Jeffrey,

On 19.1.2014 6:03, Christopher Schultz wrote:
<Connector address="10.4.1.20" port="443" maxHttpHeaderSize="8192"

Could it be as simple as having set the "address" attribute?

+1

BTW, setting attribute preverIPv4Stack=true on server side doesn't mean anything for the client. The client will try to connect with the protocol he prefers. The client may also fall back to other protocol (e.g. if IPv6 connection fails several times, try with IPv4).

I see that access log is not configured. Is there a reason for that?

Without access log you can't tell if the remote request reaches Tomcat or not. So, for start, I suggest you configure access log for Tomcat 7 and report back if something is logged after you try to connect from the remote host. Note that Tomcat may postpone writes to the log files, so make sure you stop Tomcat before you check your logs.

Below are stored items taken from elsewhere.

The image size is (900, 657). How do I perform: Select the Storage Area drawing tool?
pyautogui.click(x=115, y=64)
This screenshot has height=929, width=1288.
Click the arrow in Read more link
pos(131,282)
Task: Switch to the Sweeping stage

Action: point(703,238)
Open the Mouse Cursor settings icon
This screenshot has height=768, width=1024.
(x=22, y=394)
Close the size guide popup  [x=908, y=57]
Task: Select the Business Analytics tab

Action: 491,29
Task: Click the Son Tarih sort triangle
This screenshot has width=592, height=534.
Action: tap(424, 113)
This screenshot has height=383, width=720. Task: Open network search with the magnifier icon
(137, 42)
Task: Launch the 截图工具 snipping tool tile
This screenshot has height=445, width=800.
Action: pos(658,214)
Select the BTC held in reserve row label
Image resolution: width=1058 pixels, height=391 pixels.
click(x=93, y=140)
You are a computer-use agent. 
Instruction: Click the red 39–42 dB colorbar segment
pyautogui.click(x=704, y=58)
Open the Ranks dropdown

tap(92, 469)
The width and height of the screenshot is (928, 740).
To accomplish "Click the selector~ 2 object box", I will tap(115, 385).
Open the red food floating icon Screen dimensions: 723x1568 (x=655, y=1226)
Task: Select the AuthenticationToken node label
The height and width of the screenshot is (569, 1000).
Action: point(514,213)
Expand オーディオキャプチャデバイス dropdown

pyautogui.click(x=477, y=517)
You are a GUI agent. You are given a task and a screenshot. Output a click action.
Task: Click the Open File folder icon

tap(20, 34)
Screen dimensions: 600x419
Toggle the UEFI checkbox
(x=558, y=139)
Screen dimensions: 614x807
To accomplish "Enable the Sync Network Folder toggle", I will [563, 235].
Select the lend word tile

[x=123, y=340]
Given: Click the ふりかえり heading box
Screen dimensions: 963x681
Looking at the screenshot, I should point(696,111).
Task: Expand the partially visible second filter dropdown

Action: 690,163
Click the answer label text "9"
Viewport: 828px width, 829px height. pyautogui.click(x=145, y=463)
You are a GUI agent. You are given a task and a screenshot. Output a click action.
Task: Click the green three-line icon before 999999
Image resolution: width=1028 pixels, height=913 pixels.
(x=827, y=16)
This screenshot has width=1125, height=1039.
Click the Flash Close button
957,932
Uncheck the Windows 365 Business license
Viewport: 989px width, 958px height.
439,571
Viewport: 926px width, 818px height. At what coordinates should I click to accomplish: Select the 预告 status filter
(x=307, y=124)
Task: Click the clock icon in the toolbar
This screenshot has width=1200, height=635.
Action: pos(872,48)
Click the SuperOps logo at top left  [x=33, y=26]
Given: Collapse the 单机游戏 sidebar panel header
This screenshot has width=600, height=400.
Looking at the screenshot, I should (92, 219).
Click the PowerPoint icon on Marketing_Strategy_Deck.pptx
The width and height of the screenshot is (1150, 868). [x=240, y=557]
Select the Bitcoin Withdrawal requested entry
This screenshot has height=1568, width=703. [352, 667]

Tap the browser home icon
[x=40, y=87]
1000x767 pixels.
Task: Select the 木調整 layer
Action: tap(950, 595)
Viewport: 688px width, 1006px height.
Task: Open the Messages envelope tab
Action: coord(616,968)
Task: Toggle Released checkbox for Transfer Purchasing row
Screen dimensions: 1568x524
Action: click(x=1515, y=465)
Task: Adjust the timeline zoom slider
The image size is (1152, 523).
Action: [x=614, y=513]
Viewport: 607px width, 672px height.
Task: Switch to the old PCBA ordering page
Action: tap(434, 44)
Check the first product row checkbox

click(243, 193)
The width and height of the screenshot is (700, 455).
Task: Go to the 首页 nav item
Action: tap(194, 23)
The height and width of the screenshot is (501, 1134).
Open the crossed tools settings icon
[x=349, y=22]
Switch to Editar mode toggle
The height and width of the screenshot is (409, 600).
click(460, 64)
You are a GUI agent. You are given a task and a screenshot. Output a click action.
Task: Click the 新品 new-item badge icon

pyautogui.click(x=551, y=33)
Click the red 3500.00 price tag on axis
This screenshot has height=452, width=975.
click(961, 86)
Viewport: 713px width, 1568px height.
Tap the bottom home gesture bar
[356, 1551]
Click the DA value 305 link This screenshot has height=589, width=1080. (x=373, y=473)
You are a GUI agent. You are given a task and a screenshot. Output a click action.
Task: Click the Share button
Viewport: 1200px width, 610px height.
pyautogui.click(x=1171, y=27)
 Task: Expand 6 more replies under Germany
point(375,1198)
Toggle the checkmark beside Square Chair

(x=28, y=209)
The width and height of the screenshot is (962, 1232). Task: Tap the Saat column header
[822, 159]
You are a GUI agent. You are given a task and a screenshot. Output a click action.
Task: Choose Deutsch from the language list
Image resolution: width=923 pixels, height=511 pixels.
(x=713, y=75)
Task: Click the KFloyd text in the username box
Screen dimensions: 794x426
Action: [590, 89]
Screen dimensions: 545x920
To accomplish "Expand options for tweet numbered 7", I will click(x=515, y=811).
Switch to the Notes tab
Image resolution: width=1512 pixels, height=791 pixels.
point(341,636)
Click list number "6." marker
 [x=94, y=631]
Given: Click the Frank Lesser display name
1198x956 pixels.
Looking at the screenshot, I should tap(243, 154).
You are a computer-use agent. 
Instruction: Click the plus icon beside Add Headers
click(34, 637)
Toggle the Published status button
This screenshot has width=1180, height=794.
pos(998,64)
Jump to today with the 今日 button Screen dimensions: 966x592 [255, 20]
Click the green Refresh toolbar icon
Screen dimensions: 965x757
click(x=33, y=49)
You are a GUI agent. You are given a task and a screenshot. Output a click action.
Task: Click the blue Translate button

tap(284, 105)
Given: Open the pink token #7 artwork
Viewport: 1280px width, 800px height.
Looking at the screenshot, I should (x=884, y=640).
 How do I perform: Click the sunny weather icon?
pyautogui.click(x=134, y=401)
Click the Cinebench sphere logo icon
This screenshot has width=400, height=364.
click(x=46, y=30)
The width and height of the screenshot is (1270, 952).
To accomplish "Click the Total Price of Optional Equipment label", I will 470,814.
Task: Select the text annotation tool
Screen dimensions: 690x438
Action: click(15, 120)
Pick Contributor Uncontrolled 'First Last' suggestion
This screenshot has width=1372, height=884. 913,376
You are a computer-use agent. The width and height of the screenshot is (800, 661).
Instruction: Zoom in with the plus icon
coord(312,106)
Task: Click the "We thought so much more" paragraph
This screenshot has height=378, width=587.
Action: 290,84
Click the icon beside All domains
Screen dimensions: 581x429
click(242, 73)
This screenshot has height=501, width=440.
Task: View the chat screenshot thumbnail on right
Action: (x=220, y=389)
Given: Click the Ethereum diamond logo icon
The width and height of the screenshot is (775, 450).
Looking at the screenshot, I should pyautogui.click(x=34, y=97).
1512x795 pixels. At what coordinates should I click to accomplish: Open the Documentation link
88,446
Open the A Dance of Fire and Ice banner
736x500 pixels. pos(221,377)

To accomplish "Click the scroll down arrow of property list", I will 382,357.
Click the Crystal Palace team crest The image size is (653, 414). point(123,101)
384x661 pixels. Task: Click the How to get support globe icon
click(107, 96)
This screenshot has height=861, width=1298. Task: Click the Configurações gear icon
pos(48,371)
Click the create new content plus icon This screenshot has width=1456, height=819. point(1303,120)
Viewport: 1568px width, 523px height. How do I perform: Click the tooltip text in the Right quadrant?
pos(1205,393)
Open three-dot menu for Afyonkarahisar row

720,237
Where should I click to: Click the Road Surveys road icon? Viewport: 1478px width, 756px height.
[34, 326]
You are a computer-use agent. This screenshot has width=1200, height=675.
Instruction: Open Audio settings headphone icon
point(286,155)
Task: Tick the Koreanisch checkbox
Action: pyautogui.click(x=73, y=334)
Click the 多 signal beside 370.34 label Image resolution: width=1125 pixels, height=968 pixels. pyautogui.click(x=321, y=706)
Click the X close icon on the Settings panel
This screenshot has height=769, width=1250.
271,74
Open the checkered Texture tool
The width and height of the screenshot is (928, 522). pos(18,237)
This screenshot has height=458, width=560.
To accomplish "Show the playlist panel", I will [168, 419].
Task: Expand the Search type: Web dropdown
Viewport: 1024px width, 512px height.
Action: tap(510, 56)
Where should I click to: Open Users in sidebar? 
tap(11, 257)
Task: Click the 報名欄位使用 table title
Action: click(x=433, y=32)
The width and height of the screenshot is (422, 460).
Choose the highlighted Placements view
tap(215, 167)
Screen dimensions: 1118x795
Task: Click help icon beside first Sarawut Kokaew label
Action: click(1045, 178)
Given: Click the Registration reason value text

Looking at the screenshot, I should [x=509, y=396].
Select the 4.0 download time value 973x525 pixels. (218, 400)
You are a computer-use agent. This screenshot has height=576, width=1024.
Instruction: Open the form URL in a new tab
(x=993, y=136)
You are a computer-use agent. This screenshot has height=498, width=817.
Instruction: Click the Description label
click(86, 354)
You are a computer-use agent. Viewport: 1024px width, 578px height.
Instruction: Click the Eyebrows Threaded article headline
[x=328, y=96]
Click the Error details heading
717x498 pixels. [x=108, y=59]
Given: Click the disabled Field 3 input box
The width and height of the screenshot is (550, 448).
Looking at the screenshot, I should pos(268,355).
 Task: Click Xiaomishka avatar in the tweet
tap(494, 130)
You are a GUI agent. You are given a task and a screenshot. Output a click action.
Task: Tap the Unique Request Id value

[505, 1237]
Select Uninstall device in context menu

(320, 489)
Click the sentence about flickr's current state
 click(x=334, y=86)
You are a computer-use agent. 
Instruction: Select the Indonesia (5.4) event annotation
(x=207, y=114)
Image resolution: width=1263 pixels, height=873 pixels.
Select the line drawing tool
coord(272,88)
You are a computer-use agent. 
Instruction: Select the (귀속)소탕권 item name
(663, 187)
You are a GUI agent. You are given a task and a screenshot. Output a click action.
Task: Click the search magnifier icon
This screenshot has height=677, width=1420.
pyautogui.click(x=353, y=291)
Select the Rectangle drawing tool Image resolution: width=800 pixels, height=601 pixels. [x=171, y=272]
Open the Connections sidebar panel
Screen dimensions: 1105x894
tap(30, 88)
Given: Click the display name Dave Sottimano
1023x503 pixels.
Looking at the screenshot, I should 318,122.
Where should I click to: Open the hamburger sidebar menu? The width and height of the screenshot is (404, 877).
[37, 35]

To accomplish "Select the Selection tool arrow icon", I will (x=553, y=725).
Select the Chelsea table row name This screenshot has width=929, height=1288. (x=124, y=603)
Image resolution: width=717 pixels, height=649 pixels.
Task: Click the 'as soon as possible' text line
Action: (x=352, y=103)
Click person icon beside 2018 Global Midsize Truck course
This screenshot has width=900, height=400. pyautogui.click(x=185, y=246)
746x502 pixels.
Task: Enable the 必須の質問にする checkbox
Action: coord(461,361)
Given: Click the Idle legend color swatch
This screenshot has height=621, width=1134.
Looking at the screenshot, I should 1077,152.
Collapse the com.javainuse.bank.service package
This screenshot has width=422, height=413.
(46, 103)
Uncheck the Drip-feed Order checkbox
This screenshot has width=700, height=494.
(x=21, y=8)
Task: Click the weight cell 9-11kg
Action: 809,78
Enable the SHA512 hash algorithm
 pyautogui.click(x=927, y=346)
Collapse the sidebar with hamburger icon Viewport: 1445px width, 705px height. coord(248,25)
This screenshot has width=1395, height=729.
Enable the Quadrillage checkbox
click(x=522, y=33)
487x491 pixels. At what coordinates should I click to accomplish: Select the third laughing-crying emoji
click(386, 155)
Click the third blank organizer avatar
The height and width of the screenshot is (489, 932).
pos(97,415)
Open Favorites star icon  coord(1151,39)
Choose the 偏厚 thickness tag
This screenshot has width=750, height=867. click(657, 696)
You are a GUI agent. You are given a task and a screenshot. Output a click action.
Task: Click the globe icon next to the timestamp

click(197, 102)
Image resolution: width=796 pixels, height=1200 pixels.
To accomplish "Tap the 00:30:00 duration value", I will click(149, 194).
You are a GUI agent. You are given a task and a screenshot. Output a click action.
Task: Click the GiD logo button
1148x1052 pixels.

If there is no record of remote requests in Tomcat 7 access logs, I suggest you analyze what is going on with Wireshark or some other packet analyzer. You can that see if the client:

1. tries to connect using IPv6 or IPv4,
2. is falling back,
3. which exactly IPv4/v6 adress does it use,
4. is TCP three-way handshake successfull.

Only when you confirm that three-way handshake is succsessful and that the destionation IP adress is IPv4 "10.4.1.20", you may say that the request should have reached Tomcat.